L’énergie du désespoir

Cette impression, la mise en scène de Daniel Espinosa la renforce jusqu’au ridicule. La première séquence, celle de l’évasion, est filmée à l’énergie, caméra à l’épaule proche des corps et jump cuts fulgurants donnant un sentiment d’immersion physique dans l’action. Pas mal, se dit-on. Mais quand le film s’attarde sur des fêtes arrosées ou, pire, quand il dépeint l’histoire d’amour impossible entre JW et une jetsetteuse friquée, Espinosa conserve la même grammaire stylistique, comme s’il était incapable de laisser entrer du temps et de l’espace dans ses plans.

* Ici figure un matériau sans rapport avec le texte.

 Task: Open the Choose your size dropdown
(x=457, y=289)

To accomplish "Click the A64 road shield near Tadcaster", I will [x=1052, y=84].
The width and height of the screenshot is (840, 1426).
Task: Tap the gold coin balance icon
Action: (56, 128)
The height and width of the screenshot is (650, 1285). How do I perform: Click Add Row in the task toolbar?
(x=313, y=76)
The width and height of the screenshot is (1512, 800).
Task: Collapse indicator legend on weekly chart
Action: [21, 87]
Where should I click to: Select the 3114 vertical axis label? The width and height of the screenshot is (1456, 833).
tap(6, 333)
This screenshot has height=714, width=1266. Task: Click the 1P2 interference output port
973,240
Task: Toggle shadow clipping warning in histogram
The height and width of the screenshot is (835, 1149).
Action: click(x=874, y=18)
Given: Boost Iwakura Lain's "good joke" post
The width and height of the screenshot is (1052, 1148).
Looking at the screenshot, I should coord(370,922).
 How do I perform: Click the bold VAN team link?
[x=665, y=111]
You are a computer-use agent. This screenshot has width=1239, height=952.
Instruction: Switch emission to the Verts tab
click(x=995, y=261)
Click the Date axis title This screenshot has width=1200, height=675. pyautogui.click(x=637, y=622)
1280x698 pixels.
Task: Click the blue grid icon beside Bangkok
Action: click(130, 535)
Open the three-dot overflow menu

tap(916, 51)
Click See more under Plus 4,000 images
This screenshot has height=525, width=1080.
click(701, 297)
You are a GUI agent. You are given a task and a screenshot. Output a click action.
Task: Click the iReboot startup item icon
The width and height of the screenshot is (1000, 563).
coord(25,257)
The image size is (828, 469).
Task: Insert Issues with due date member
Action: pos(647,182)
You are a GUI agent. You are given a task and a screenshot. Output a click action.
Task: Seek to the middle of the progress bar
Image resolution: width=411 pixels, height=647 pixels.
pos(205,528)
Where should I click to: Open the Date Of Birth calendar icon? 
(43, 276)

Le montage devient alors particulièrement absurde, faisant des allers-retours intempestifs réduisant l’image à des fragments déconnectés sans produire le moindre sens à l’écran. Comme chez Iñarritu, auquel on pense souvent (même si le film aurait sans doute aimé être le Pusher suédois), cette peur de ne pas «faire cinéma» dérive vers une virtuosité permanente plaquée jusqu’au contresens sur les séquences. En cela, "Easy money", malgré sa noirceur, se rattache un peu trop à l’idée dorénavant admise d’un cinéma européen qui ne se distinguerait de ses amis américains que par des tics stylistiques et auteurisants.